Kivity: OSv -- Optimizing the Operating System for Virtual Machines
Kivity, Laor, Costa, Enberg, Har'El, Marti, Zolotarov (2014)
What kind of paper?
- Describes a new OS designed specifically for a virtualized environment.
- Specifically designed for environments where a VM is running a single
application (e.g., a database, a file server).
- Avoid duplication
- Library-OS idea
What was the problem they were trying to solve?
- Guest OS and hypervisor duplicate functionality.
- If you run a set of cooperating trusted applications in a VM, they
don't need isolation from one another; hypervisor isolation is sufficient.
- Both the OS and the hypervisor abstract the hardware.

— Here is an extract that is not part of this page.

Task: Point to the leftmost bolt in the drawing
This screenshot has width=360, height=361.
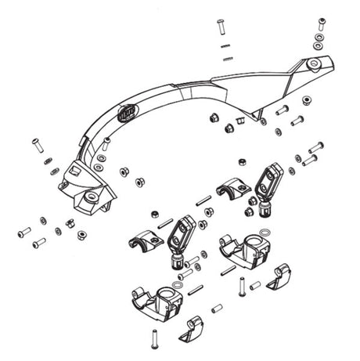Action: pyautogui.click(x=23, y=233)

- Goals of general purpose OS and VM OS differ:
- VM OS needs administration at scale (not single-machine admin)
- VM OS need not be portable to different hardware.
- VM OS needs to be fast and small, perhaps tailored to a
specific implementation.
Goals
- Run Linux binaries faster than Linux
- Quick boot
- Develop efficient new APIs that might be used natively or
from a JVM
- Develop a platform for further research
Design
- Library OS -- each VM is a single application (dynamically) linked with
its own copy of the OS. (More accurately the other way around -- OS dynamically
loads the application.)
- Appication talks directly to hardware.
- Single address space -- if you wanted more, you should have fired
up multiple VMs -- kernel and application run in the space address space.
- System calls to OSv become ordinary function calls.
- Multiple file systems: ZFS, devfs, ramfs (using VFS).
Memory Management
- Users VM (because x86_64 requires it for long mode operation)
- Supports mmap.
- No page eviction (because single application -- only need swap).
No Spinlocks
- Bad in virtual environments where the OS cannot prevent a kernel
from being descheduled while it holds a spinlock (because the hypervisor
might deschedule the entire VM).
- Instead, do kernel work in threads and use non spinlock based mutex
(i.e., lock free implementation).
- User per-thread run-queues and lock-free algorithms for the
scheduler (since it cannot run in a thread).
Network Channels
- The idea is to eliminate sharing that typically happens as packets
traverse up and down the network stack.
- Instead, create a channel per-flow.
- Classifier directs an incoming packet to the right flow.
- No synchronization on incoming packets.
- On the send side, packets handled by the application in the application
thread.
- Only synchronization is a single per-socket send/receive buffer lock.
Thread Scheduling
- Desirable properties:
- lock-free
- preemptive
- tickless
- fair
- scalable
- efficient
- Doesn't the N2 incoming wakeup queues potentially pose a problem?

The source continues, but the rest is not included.